Desembarcamos en Olden en lanchas, con una logística impecable, casi militar.
Olden es un pueblito del fiordo del norte (Nordfjiord), tan pequeño que apenas aparece en las guías, sino asociado al Briksdalsbreen, una de las lenguas más fotografiadas del glaciar Jostedal (Jostadalsbreen), el mayor glaciar de la Europa continental, con una extensión de 487 kms. cuadrados, mayor que la de Andorra. El hielo alcanza en algunas partes más de cuatrocientos metros de profundidad, a 2000 de altitud.
La excursión hasta la lengua del glaciar en el Balle de Briks (de propiedad privada) lleva una caminata de una hora, por bosques y prados de un verde jugoso y perpetuo, a través de la garganta del arroyo en que desagua el deshielo, formando pulcras corrientes y cataratas. Quienes no quieren sufrir los rigores de la cuesta arriba, pueden hacer parte del trayecto en cochecito.
Tiene razón Mario del Rosal (Noruega, Guía viva de Anaya, 2010), acercarse a un glaciar por primera vez es como descubrir el mar.

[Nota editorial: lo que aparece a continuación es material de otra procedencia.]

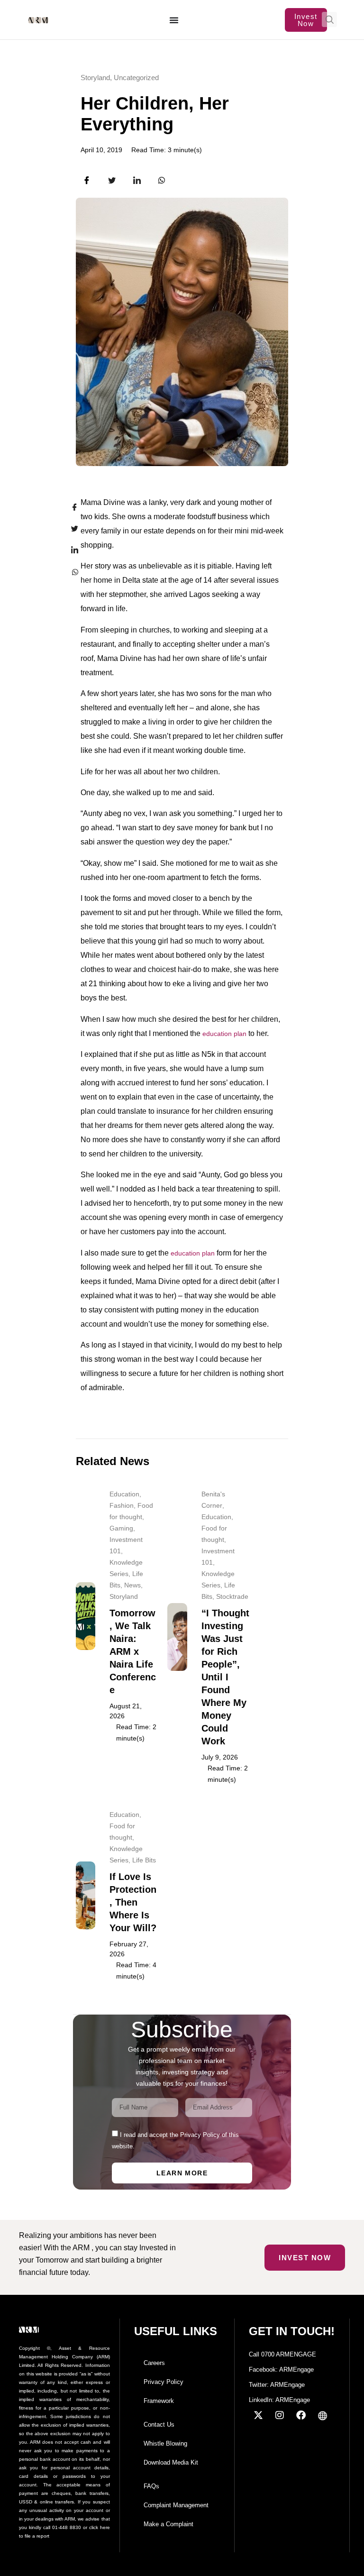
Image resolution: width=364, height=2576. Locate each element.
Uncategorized (136, 77)
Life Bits (144, 1860)
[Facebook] (300, 2415)
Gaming (121, 1528)
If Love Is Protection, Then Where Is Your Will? (132, 1902)
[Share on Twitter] (68, 528)
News (132, 1585)
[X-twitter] (258, 2415)
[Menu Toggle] (174, 20)
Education (124, 1494)
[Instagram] (279, 2415)
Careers (154, 2362)
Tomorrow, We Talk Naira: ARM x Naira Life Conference (132, 1651)
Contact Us (159, 2424)
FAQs (151, 2486)
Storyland (95, 77)
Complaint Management (176, 2505)
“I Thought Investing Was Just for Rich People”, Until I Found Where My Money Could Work (225, 1677)
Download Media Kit (171, 2462)
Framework (159, 2400)
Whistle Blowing (165, 2443)
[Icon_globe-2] (322, 2415)
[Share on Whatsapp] (68, 571)
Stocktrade (232, 1596)
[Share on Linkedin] (68, 550)
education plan (224, 1033)
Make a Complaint (168, 2524)
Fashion (121, 1505)
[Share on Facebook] (68, 507)
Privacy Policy (163, 2381)
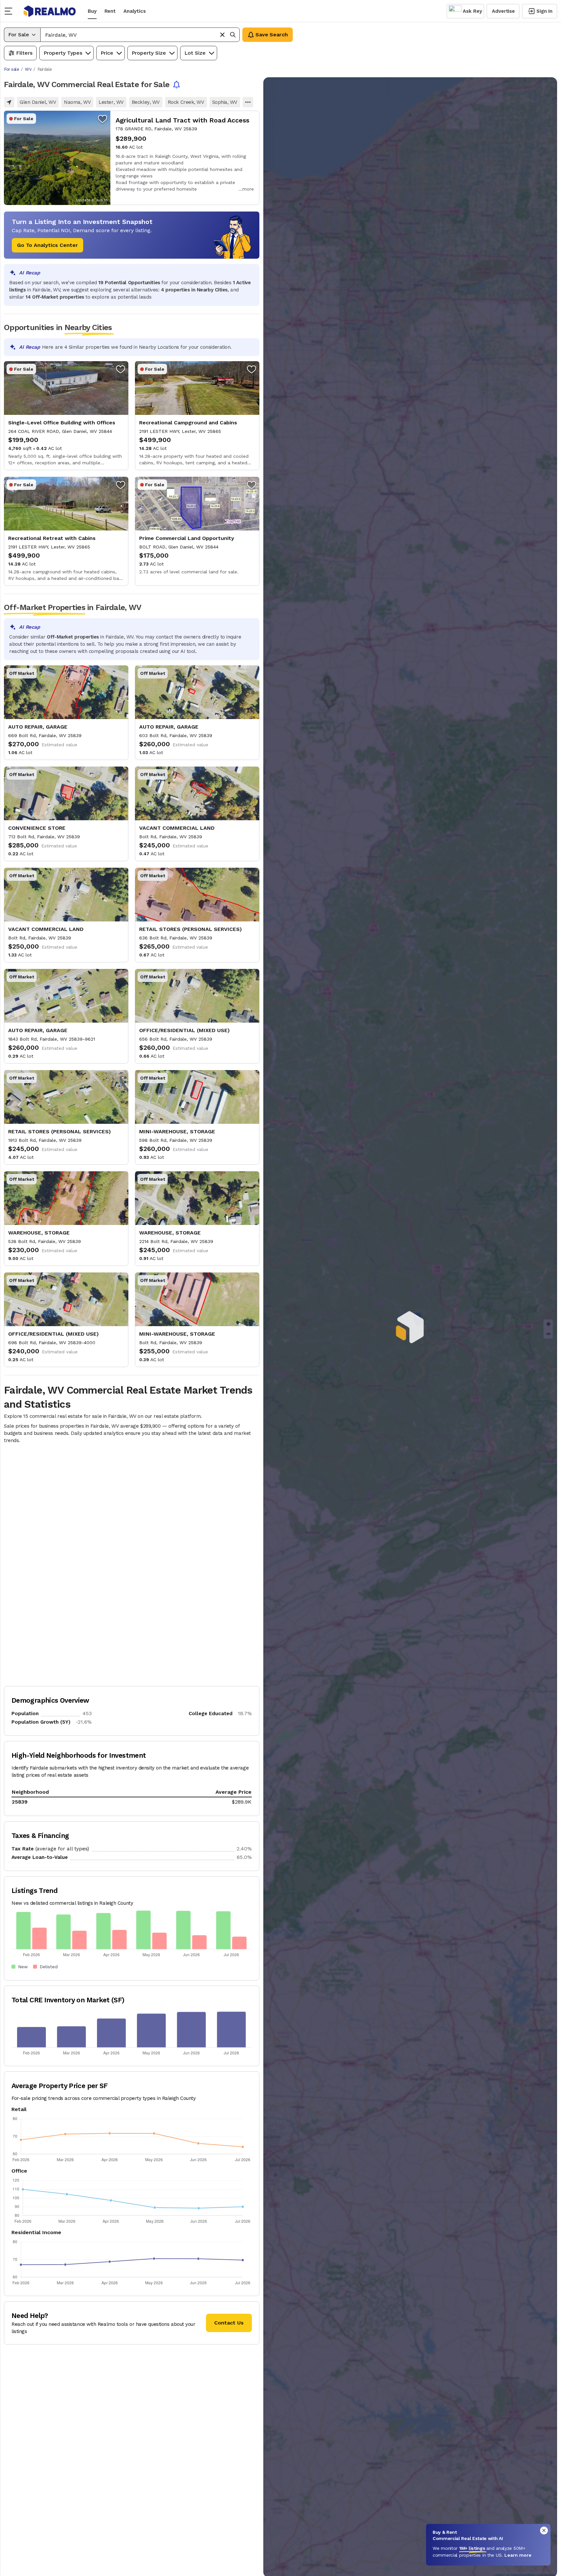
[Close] (544, 2530)
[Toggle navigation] (10, 11)
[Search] (233, 34)
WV (28, 69)
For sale (11, 69)
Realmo (50, 11)
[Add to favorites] (102, 118)
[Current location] (9, 102)
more (248, 189)
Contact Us (229, 2323)
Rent (110, 11)
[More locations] (248, 102)
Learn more (518, 2555)
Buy (92, 11)
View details (131, 158)
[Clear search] (222, 34)
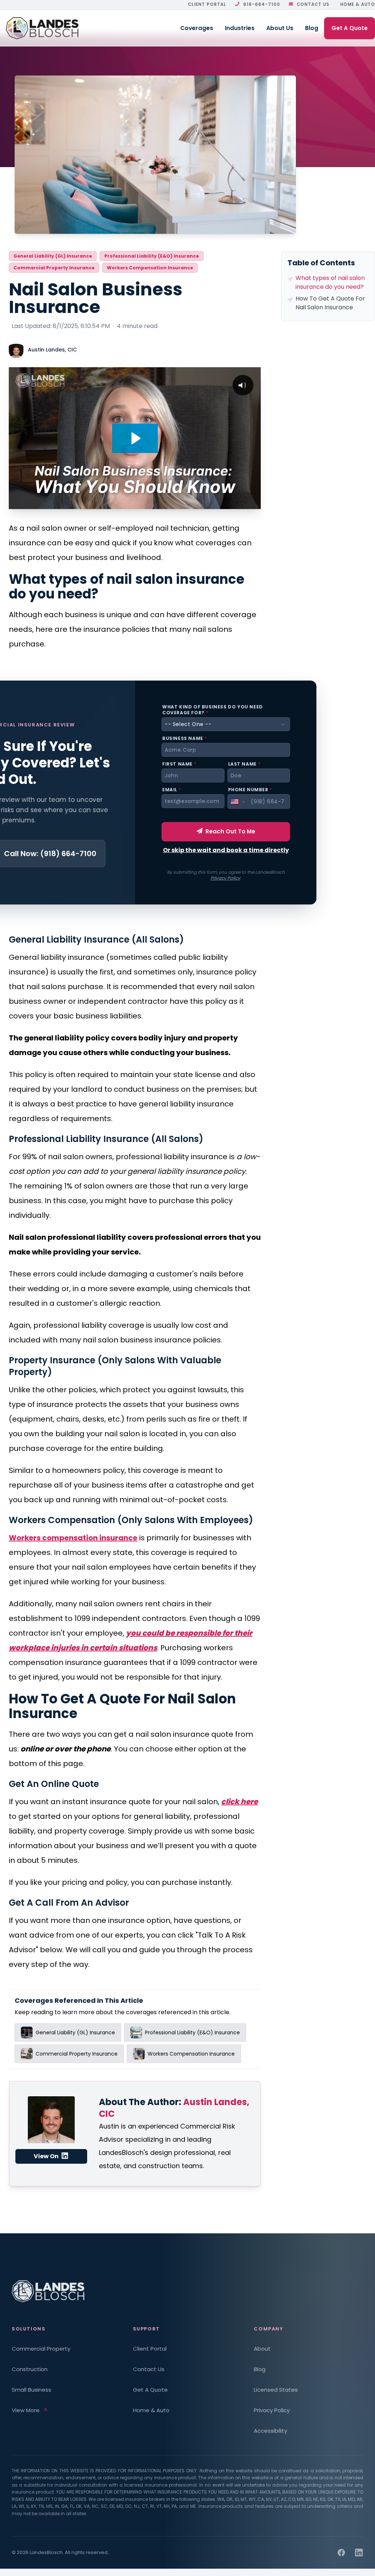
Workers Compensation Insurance (150, 268)
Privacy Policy (225, 878)
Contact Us (313, 4)
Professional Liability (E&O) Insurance (151, 256)
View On (47, 2156)
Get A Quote (349, 28)
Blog (311, 28)
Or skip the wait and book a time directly (226, 850)
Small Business (31, 2389)
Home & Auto (357, 4)
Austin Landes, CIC (52, 349)
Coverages (196, 28)
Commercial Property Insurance (54, 268)
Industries (240, 28)
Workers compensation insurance (73, 1538)
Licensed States (276, 2389)
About (262, 2348)
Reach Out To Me (230, 831)
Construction (30, 2369)
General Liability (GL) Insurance (53, 256)
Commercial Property (41, 2348)
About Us (279, 28)
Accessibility (270, 2431)
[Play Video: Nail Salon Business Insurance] (135, 438)
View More (26, 2410)
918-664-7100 (261, 4)
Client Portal (207, 4)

Los sentidos no se creen que esa gigantesca masa blanca y azul pueda estar ahí y viajar uno o dos metros cada día, como el cuerpo de una
lenta serpiente gigante y mítica. Desde lejos se puede oír el crujido de su movimiento erosionante, uno imagina entonces qué fuerzas titánicas, mayores incluso que ésta, esculpieron los fiordos en la Edad del Hielo, abriendo enormes abismos en el
corazón de las durísimas montañas de basalto y granito, hasta el mar.